■ **Task goal**
Could you reproduce, from the records below, everything from the line with "Given: Open the dark denim pants banner" down to the line with "You are a computer-use agent. The", keeping both of those lines and changing nothing?

■ **Given data**
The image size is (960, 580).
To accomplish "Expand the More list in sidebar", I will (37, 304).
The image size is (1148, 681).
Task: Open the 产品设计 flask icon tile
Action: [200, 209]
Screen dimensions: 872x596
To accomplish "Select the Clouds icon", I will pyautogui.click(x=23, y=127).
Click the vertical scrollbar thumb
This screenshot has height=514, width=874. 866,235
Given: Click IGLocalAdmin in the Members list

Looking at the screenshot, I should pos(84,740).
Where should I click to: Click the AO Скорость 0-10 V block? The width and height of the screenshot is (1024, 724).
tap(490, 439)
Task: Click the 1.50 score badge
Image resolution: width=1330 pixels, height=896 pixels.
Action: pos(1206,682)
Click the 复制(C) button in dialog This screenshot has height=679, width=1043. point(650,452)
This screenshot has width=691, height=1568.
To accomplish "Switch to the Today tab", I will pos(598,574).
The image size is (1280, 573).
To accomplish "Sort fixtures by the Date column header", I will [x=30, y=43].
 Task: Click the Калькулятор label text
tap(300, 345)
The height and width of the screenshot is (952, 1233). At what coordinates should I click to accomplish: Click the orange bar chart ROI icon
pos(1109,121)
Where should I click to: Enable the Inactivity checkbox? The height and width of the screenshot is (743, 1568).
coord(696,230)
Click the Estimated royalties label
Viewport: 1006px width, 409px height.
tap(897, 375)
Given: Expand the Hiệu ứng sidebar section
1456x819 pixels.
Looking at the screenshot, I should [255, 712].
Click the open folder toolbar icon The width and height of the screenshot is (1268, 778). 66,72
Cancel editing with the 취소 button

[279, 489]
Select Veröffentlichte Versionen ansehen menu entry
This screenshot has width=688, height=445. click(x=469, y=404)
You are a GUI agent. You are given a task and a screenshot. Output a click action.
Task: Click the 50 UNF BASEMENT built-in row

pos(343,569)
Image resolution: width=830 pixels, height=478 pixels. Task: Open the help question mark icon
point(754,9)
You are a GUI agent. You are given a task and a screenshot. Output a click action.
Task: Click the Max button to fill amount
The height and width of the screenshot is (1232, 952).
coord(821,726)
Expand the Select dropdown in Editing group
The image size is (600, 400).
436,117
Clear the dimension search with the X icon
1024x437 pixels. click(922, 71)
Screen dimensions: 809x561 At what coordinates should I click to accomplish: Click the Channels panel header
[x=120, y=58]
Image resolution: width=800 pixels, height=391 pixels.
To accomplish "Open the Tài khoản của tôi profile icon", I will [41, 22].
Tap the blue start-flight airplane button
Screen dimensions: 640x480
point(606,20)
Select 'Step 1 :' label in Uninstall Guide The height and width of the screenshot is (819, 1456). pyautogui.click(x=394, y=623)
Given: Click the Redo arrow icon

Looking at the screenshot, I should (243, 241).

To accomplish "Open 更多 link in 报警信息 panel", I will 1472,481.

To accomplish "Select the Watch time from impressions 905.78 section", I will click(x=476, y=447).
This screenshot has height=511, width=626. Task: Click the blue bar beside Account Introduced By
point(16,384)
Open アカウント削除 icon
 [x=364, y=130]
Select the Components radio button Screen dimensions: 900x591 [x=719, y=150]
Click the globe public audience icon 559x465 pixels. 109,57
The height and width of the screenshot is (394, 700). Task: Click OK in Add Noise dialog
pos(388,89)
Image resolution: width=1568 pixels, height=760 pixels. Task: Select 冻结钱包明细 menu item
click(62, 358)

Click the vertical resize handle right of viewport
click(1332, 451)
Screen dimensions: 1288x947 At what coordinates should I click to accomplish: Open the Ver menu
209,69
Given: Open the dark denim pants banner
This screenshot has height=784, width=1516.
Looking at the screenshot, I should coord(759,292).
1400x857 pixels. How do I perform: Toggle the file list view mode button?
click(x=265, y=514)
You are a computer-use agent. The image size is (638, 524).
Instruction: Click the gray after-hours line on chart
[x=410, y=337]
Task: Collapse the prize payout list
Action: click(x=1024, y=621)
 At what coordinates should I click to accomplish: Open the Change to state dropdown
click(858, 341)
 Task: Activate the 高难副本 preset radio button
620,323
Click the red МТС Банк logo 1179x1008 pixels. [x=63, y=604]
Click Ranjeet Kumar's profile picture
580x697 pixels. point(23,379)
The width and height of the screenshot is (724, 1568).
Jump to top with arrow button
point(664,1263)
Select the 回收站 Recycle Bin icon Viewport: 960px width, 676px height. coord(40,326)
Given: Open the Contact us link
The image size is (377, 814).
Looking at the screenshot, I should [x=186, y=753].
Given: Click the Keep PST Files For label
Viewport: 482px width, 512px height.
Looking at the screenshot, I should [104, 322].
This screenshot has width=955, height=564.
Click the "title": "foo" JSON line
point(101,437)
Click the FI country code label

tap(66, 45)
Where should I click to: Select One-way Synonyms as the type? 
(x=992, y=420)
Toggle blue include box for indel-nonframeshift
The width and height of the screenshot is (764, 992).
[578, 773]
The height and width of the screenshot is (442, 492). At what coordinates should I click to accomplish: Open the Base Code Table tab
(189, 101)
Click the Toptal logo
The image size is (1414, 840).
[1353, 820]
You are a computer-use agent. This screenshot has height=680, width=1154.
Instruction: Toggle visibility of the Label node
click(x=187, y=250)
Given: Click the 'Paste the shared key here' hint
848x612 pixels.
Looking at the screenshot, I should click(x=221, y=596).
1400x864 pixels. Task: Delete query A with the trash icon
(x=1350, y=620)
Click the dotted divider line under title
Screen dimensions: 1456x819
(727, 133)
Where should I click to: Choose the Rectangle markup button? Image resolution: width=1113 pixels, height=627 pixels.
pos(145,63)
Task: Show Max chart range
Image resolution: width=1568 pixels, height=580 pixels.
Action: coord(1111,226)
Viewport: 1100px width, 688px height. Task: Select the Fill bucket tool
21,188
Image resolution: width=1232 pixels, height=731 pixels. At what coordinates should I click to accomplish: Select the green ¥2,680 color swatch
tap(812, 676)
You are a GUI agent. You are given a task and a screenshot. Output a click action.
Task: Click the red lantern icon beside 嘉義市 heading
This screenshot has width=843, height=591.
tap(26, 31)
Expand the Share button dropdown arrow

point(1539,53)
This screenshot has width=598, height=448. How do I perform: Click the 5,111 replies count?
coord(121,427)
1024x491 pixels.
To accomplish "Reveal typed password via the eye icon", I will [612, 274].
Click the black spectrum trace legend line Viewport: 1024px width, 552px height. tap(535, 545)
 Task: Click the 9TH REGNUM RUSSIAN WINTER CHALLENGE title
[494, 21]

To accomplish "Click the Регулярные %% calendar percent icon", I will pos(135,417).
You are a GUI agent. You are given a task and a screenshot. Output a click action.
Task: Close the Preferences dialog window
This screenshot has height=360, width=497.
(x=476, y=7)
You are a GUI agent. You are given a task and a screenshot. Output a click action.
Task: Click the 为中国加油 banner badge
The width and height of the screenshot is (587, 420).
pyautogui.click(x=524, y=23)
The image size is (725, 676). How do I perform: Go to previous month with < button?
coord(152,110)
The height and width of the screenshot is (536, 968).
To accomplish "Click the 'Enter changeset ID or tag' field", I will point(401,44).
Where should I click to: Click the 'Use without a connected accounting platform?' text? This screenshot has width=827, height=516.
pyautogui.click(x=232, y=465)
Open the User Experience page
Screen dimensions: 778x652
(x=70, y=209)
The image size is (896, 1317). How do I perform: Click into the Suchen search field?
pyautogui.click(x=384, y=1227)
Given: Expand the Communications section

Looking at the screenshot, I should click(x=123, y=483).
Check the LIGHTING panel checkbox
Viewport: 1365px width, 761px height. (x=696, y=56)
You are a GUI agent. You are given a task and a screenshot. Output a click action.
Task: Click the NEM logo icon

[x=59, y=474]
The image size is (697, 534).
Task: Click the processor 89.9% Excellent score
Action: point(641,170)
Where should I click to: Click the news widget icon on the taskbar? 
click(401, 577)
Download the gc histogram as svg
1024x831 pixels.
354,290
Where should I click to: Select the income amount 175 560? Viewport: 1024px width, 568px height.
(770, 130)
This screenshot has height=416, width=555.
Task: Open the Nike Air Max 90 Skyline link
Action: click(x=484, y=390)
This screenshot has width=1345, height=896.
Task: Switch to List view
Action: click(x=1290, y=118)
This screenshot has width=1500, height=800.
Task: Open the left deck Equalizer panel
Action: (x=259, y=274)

■ **Solution to this problem**
Given: Open the dark denim pants banner
This screenshot has height=784, width=1516.
Looking at the screenshot, I should coord(759,292).
1400x857 pixels. How do I perform: Toggle the file list view mode button?
click(x=265, y=514)
You are a computer-use agent. The image size is (638, 524).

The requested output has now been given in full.